#### Prompt A:
In the Arrow episode review, what does the reviewer say Oliver, Felicity, and Dig always did when they took the wrong action for the right reason?
#### Prompt B:
Continue the Arrow episode review from its last sentence.

Arrow Season 6 Episode 20 Review: Shifting Allegiances

Arrow gets some of its mojo back, but sadly it's still plagued by the same problems it has courted all season

This Arrow review contains spoilers. 

Arrow Season 6 Episode 20 Review

This week is significantly better than the previous episode, but that’s a low bar to clear. It mostly gives us a break from rehashing the Oliver-versus-everyone dynamic, and instead lets us focus on a mission and a classic confrontation with a villain. And yet it can’t seem to escape the problems that have plagued the entire season, from bloated story lines to a confuse use of this Laurel. 

Doing favors for the Bratva is the kind of thing that would normally warrant at least some discussion between Oliver, Felicity, and Dig. It’s not to say they’ve never done, as Lance puts it, the wrong thing for the right reason. But they always talked it through, even if it was after Ollie had already gone off and done it. I hope that in the future, we see some fallout from Oliver choosing to go against his personal code.

(Stored items)
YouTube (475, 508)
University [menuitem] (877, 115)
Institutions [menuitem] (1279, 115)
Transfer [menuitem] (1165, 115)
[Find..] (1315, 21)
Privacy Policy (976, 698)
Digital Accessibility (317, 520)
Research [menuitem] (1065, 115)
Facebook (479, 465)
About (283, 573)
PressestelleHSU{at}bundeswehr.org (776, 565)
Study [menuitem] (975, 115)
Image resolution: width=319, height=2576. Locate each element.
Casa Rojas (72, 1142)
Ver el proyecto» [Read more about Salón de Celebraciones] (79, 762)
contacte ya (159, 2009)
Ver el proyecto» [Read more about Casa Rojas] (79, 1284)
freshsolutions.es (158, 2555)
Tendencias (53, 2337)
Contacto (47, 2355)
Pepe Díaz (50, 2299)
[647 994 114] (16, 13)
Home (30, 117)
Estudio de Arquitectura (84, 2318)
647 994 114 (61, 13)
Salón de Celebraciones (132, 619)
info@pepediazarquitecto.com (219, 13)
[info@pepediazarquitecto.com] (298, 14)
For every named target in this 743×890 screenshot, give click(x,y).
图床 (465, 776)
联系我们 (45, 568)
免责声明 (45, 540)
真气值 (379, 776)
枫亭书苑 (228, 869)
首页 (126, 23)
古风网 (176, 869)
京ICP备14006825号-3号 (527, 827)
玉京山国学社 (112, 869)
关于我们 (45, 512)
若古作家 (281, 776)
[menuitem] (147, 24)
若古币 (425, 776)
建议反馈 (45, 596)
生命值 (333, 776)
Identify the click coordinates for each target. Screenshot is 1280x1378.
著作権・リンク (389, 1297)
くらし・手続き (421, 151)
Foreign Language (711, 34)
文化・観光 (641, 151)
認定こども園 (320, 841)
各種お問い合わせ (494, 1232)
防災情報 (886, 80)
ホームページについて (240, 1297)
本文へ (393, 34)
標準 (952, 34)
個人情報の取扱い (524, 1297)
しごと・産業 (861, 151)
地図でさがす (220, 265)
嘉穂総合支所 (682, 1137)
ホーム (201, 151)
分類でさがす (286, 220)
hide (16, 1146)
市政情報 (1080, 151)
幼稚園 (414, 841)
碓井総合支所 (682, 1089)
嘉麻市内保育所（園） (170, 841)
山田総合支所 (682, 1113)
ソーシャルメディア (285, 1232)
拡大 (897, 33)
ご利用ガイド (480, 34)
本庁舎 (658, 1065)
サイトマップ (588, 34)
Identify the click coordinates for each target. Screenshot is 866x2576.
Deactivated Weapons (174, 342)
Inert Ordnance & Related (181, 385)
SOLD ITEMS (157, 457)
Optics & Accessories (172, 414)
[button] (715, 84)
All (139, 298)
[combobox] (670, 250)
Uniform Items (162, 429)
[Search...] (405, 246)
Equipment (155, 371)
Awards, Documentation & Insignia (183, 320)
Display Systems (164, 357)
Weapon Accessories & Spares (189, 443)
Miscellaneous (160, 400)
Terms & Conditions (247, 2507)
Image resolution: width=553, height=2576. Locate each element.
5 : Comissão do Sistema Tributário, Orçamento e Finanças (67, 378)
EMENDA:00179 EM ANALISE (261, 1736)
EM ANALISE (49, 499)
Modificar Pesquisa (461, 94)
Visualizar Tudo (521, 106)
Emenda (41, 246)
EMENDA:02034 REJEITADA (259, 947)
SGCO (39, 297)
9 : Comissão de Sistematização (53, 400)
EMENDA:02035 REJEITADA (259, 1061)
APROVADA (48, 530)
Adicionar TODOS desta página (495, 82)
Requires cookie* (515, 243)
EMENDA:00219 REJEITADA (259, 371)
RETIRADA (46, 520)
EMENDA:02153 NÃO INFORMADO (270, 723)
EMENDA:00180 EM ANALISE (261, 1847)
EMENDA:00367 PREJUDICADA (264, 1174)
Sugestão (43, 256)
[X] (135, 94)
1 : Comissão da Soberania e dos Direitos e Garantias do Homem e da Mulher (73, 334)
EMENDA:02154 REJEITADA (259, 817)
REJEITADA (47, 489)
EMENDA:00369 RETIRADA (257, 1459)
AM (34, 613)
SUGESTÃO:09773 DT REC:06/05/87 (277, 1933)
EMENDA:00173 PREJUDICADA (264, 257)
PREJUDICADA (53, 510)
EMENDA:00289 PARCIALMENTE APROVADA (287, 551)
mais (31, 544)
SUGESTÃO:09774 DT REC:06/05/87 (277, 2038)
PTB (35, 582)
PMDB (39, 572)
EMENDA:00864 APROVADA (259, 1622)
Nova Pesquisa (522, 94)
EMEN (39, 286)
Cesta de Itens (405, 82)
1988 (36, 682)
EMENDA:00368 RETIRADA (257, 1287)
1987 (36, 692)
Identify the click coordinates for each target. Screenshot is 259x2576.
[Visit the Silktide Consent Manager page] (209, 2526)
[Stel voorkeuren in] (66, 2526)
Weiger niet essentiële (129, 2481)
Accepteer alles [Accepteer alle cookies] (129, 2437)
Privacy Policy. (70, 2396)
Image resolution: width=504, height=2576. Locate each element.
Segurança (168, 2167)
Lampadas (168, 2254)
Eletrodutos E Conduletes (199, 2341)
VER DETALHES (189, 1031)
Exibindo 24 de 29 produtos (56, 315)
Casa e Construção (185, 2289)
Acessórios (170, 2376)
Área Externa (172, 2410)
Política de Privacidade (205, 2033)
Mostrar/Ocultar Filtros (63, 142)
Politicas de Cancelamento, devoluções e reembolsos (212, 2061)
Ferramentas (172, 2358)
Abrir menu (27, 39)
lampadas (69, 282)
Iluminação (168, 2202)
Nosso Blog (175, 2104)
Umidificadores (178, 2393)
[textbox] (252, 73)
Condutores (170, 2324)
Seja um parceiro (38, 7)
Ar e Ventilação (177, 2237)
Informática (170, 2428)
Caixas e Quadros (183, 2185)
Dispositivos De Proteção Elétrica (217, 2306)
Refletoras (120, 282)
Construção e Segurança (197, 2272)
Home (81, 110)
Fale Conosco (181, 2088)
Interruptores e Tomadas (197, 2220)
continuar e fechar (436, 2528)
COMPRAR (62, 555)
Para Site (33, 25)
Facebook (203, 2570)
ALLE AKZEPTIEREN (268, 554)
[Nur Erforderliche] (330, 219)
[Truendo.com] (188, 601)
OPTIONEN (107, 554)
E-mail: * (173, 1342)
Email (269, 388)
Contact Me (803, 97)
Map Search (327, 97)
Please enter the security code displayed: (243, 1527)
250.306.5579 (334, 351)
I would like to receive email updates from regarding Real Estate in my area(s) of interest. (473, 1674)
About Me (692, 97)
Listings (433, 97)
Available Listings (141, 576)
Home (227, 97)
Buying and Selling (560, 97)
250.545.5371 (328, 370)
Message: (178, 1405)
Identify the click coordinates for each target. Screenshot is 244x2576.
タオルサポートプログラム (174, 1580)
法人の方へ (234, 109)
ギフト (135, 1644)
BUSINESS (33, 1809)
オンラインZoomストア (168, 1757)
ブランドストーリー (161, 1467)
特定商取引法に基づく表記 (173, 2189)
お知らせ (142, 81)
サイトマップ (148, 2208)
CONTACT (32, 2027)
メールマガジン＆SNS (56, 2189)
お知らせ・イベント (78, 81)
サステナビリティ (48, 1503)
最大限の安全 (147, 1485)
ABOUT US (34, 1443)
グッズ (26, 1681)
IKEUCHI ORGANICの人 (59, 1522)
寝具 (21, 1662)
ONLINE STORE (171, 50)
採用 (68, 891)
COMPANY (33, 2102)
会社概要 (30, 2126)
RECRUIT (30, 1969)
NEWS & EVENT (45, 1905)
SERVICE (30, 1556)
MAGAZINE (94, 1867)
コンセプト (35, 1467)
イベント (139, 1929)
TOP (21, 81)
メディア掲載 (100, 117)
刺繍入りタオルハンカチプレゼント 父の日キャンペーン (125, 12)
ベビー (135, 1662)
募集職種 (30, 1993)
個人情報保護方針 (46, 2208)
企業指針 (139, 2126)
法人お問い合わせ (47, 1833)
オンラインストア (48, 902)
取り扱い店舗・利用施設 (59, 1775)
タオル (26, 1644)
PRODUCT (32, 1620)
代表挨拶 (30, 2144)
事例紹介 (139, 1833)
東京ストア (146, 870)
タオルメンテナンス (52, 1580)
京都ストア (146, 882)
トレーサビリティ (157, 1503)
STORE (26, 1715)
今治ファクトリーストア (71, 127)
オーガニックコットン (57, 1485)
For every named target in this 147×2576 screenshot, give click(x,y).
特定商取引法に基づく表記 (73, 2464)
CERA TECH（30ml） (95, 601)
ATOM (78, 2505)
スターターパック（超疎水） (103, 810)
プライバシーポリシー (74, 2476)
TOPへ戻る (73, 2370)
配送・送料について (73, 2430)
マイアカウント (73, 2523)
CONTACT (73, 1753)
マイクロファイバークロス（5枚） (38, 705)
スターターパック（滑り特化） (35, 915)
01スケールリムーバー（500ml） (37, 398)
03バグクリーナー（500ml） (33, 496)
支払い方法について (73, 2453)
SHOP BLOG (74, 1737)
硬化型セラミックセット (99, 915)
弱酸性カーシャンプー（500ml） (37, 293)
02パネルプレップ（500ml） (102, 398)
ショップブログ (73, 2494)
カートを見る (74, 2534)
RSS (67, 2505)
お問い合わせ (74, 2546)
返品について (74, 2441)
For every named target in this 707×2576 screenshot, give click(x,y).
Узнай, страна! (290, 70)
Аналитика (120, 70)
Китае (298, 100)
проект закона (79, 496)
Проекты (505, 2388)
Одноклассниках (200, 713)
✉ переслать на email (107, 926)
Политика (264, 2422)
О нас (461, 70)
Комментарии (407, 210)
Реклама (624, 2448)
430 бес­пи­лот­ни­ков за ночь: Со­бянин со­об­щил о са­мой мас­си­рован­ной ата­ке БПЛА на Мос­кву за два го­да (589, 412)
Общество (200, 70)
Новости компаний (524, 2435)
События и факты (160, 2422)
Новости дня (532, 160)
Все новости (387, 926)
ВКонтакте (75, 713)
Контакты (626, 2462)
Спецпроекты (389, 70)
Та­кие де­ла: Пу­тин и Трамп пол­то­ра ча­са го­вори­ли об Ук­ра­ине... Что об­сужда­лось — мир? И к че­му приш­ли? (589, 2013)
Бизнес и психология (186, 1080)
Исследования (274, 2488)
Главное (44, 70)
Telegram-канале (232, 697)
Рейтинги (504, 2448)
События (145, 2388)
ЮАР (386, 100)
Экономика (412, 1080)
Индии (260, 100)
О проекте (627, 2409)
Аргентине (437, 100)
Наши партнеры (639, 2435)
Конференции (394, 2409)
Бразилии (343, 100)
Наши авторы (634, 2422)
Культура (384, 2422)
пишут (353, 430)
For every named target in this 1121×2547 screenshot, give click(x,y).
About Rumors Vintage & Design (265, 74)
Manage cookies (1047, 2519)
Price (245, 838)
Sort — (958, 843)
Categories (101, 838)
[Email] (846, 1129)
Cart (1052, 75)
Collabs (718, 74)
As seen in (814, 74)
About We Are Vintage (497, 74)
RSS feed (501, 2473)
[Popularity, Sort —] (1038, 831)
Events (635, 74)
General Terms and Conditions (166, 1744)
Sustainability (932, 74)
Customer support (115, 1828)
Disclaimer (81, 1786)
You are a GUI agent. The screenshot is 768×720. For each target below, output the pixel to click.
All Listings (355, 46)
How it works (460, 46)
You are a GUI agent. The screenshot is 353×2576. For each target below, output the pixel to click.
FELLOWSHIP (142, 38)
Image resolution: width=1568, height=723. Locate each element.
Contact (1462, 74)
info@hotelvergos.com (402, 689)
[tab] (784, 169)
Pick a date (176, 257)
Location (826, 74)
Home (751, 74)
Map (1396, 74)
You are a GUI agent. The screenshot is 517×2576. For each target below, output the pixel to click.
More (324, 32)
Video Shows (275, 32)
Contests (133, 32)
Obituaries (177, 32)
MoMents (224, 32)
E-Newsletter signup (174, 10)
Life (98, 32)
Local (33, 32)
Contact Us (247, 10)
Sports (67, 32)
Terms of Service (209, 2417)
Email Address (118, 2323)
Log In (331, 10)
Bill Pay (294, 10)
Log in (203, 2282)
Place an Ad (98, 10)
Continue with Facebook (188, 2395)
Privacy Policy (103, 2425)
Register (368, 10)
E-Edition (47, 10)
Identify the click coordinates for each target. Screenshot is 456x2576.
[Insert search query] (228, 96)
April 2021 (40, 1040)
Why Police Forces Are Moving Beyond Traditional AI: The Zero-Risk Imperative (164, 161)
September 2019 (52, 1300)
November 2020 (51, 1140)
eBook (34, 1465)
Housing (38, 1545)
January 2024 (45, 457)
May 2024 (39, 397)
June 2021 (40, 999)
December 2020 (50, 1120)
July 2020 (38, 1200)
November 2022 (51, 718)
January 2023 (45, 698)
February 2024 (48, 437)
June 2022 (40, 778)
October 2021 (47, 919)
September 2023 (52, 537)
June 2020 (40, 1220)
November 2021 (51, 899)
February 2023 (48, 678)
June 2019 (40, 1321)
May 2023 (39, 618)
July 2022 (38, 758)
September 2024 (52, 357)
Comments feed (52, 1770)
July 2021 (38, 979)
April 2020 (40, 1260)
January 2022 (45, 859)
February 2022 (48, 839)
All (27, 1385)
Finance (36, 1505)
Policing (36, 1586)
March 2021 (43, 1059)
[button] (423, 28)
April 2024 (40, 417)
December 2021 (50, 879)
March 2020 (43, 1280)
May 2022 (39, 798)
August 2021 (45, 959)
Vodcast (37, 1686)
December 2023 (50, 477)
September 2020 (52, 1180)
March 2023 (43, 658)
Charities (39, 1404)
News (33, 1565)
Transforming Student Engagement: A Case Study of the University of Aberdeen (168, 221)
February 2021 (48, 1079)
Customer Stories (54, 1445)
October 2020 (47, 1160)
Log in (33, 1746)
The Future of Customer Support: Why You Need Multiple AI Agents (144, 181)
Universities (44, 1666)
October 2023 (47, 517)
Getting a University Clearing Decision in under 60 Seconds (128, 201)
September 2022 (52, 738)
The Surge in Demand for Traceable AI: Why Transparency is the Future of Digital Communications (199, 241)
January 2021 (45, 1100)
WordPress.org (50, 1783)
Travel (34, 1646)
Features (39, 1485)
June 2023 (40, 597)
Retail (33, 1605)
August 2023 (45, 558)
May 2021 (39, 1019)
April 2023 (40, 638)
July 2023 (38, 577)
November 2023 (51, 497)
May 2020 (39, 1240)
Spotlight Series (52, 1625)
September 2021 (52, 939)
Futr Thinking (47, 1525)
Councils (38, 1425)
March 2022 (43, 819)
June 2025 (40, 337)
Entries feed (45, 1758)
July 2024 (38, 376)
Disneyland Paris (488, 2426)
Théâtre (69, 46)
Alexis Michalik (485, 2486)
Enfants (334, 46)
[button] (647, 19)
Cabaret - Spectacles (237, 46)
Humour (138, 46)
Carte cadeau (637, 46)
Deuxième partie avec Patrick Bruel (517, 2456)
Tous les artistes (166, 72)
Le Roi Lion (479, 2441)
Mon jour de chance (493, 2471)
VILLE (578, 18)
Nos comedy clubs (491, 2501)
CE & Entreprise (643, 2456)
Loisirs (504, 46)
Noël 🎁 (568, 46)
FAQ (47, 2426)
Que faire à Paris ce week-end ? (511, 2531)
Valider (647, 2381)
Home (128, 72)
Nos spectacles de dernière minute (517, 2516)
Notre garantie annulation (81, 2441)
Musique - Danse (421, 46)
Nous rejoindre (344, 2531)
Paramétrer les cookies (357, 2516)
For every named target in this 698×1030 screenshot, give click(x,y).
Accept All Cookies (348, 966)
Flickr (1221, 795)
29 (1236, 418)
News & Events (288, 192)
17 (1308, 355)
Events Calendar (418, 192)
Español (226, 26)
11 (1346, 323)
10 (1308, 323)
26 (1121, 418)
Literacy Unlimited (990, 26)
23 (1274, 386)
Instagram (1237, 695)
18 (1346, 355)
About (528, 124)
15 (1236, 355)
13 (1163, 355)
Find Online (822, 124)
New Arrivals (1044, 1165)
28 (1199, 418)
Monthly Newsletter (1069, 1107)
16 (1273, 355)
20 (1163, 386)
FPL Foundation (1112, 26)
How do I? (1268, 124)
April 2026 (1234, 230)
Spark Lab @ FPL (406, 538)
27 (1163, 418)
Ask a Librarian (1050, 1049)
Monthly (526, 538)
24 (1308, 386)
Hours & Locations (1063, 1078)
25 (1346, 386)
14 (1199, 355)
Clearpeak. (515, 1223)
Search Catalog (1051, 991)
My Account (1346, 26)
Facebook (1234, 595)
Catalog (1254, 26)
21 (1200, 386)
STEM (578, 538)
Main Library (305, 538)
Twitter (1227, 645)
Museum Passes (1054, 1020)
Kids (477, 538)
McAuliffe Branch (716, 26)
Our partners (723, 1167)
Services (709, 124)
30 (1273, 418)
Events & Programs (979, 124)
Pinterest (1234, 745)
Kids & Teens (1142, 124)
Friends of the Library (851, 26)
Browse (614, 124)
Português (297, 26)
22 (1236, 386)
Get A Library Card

#### Exercise result A:
They always talked it through, even if it was after Ollie had already gone off and done it.

#### Exercise result B:
Right now it seems to be all upside, and it’s easy to see how Oliver could lose sight of his boundaries without his two-person moral conscience, Felicity and Dig. As much as they both provided serious tactical and strategic advances, their biggest contribution to the team was in how they always pushed Oliver to be a better man and a better hero for his city.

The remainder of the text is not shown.